Task item: In the Sunfed text passage, which investment firm led the NZ$10m raise in 2018?

Text passage:
Lee added there was no question that “the plant-based bubble” has burst in recent years, and faces “a reality check”.

Sunfed manufactured its yellow pea protein-based range chicken, pork and beef alternatives at its production site in Auckland.

Just Food has asked the company to disclose how many employees will be affected by the closure.

The group went online with the products in 2015 funded by an initial NZ$112,000 ($67,424) injection from Lee and her husband, Hayden Lee.

In 2016, the business entered its "market validation" stage with an NZ$1.2m injection from several "interested VCs".

As it entered its "productisation" stage, Sunfed raised another NZ$10m in 2018. Led by the Australian investment firm, Blackbird Ventures, the investment helped it scale production through a new "hygienic food facility, novel manufacturing lines and FMCG supply chain" at its Auckland factory, said Lee.

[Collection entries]
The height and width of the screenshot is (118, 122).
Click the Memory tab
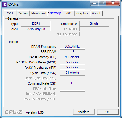click(x=55, y=13)
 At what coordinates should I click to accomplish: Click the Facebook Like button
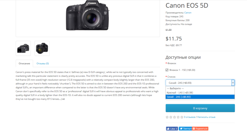(x=172, y=129)
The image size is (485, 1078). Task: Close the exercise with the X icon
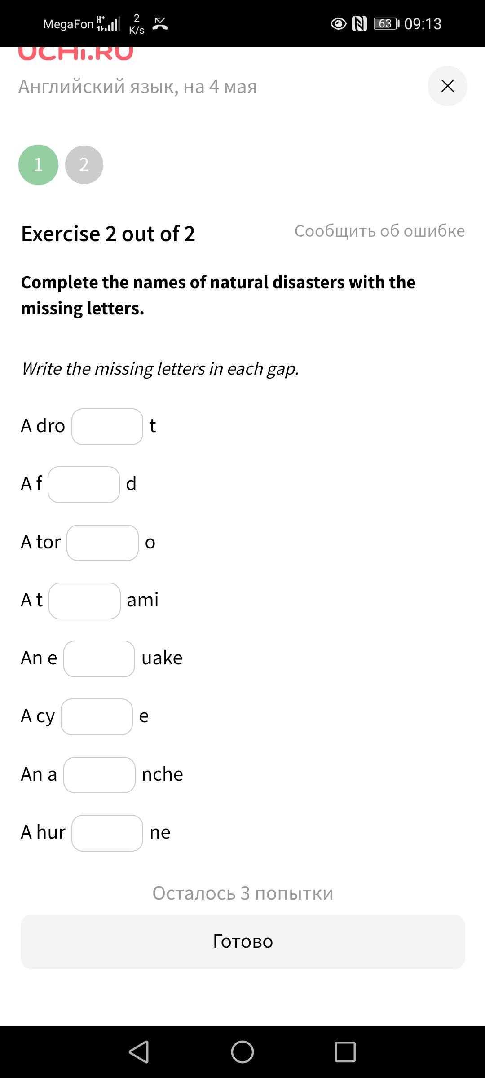pyautogui.click(x=447, y=86)
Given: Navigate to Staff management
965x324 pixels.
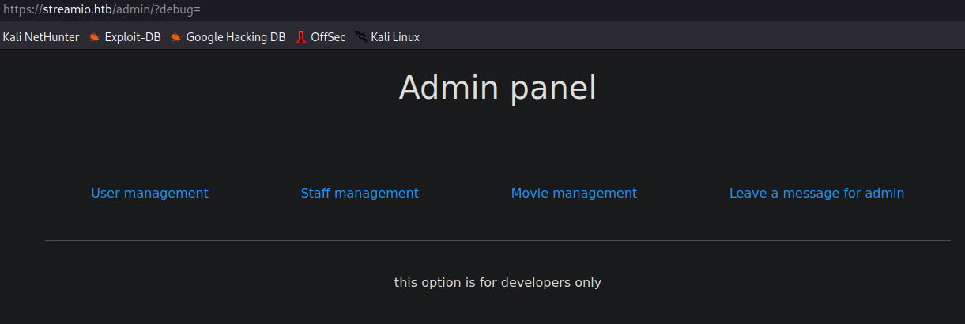Looking at the screenshot, I should click(x=360, y=193).
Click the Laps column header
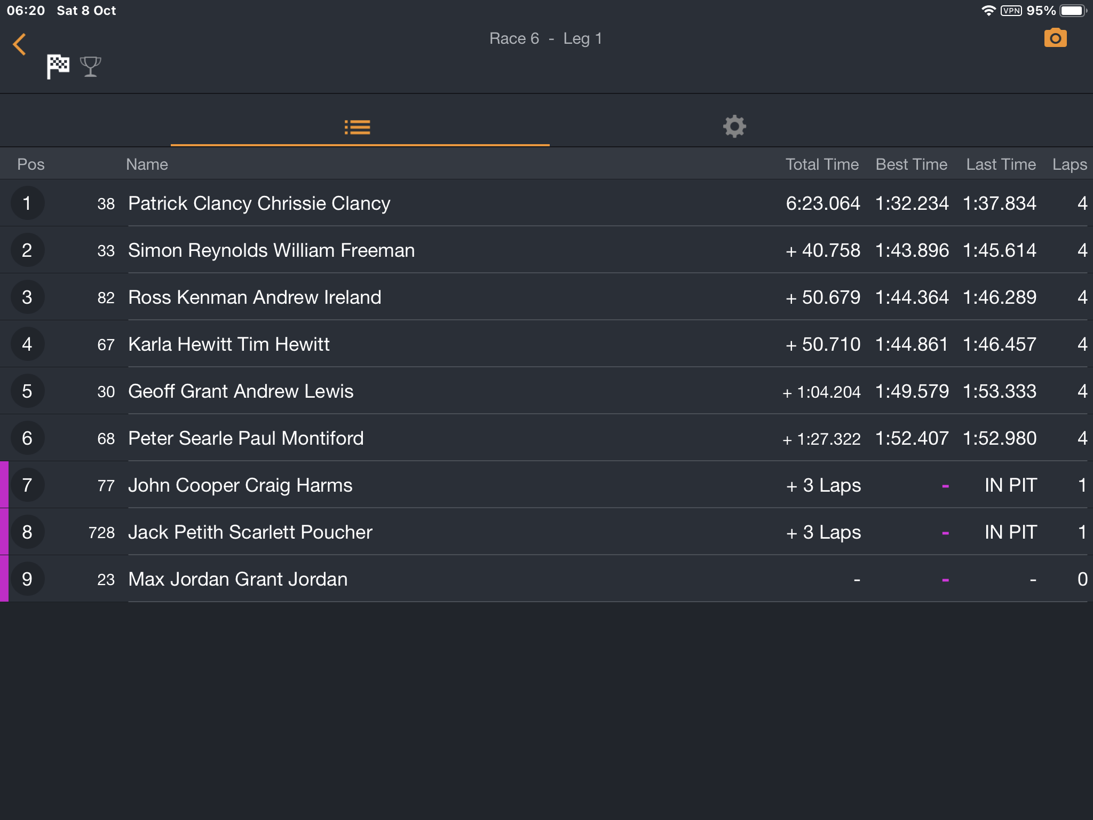The height and width of the screenshot is (820, 1093). coord(1070,164)
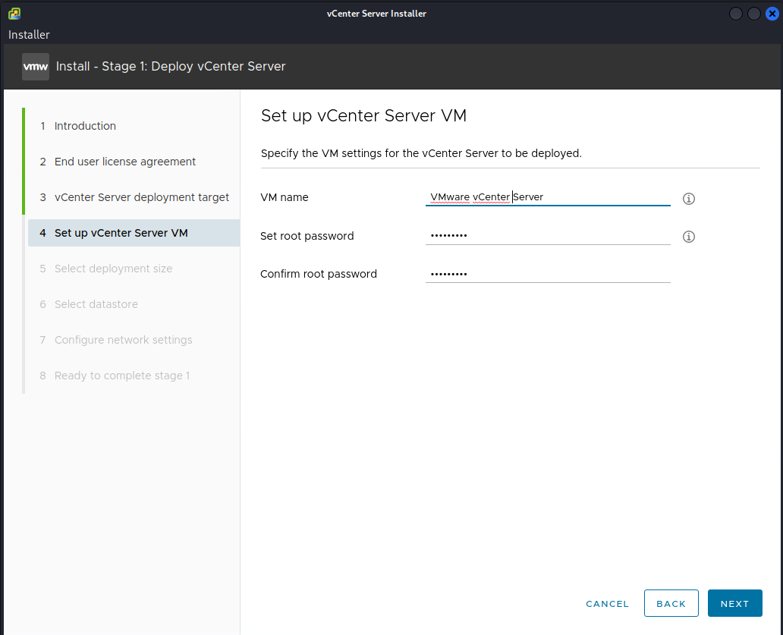
Task: Click into the Confirm root password field
Action: pyautogui.click(x=547, y=274)
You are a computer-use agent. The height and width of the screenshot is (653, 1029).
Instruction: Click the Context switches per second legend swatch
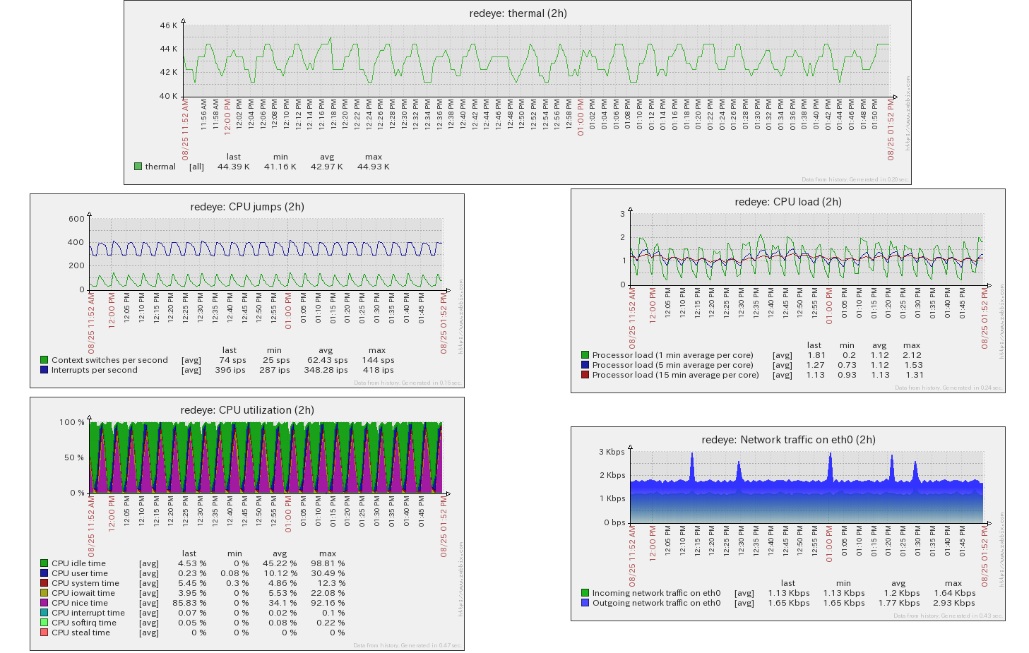(44, 360)
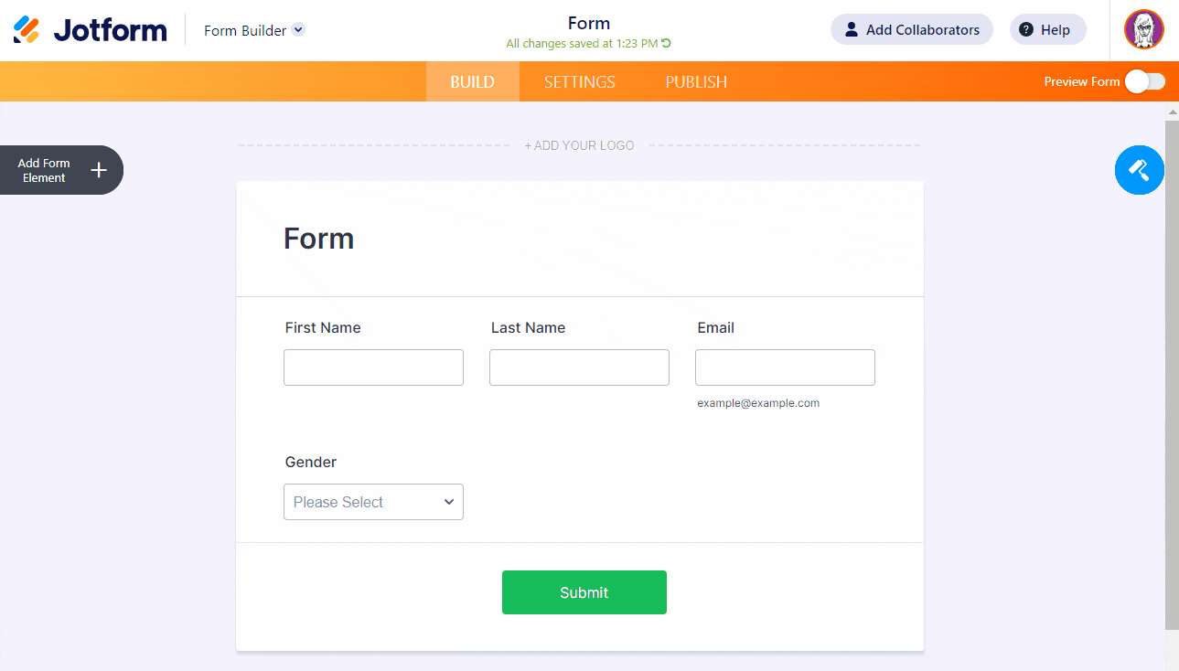Open the user profile avatar
Screen dimensions: 1179x671
(x=1143, y=29)
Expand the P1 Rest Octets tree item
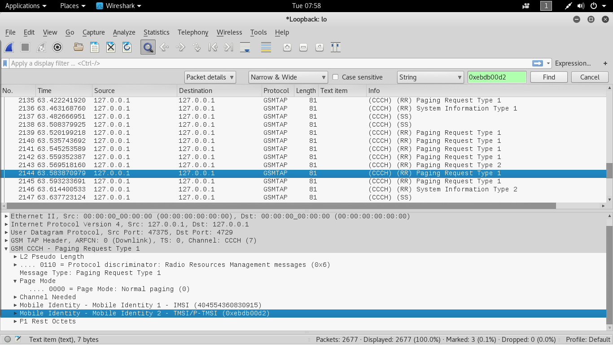 point(15,322)
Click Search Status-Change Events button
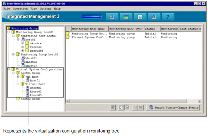208x136 pixels. pyautogui.click(x=173, y=108)
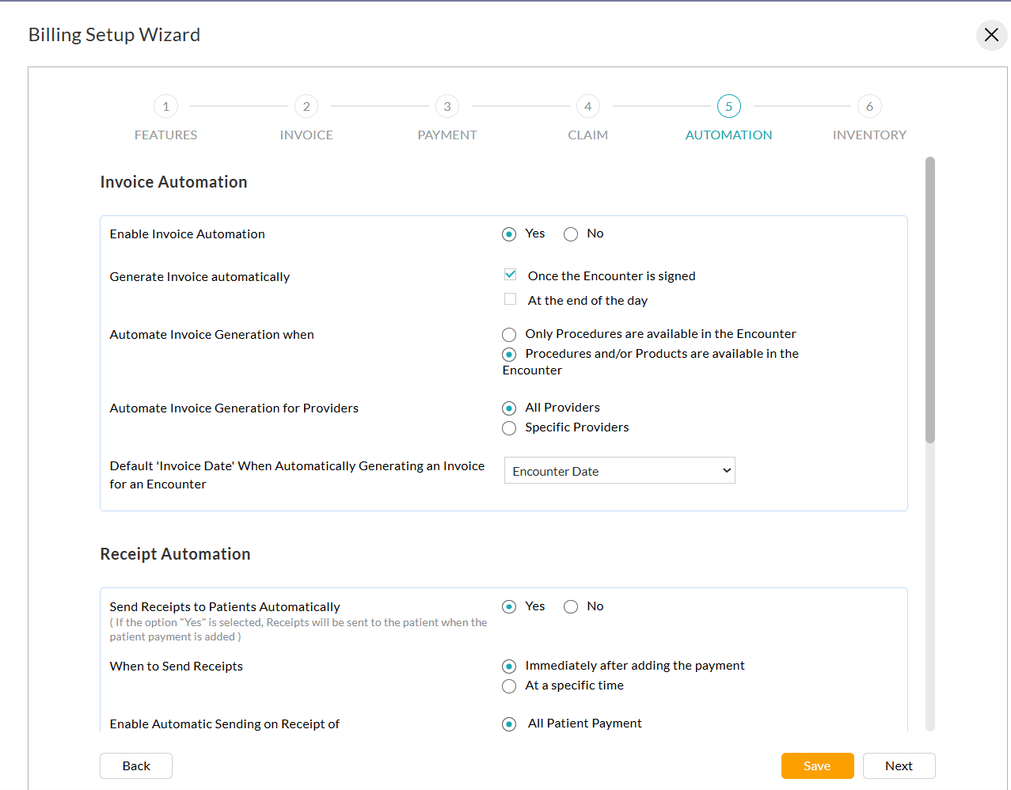This screenshot has height=790, width=1011.
Task: Select the Specific Providers option
Action: [509, 427]
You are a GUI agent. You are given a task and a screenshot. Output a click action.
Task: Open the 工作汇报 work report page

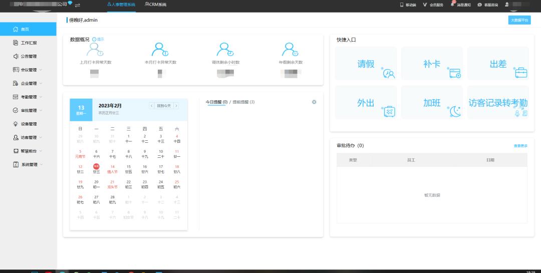[28, 43]
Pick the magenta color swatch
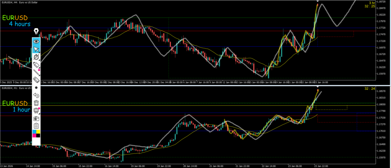 (34, 136)
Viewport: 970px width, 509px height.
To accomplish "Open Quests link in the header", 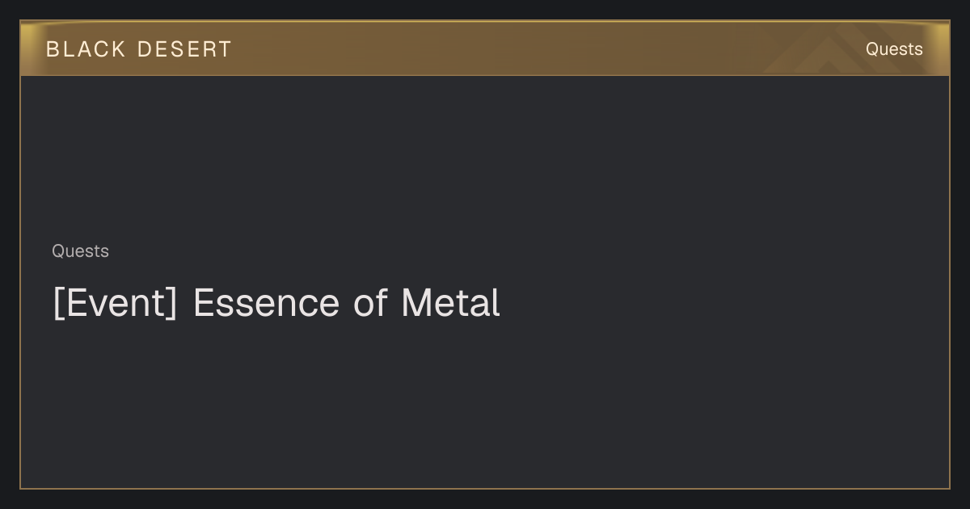I will click(894, 49).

Solution to the exercise: Blackbird Ventures, an Australian investment firm.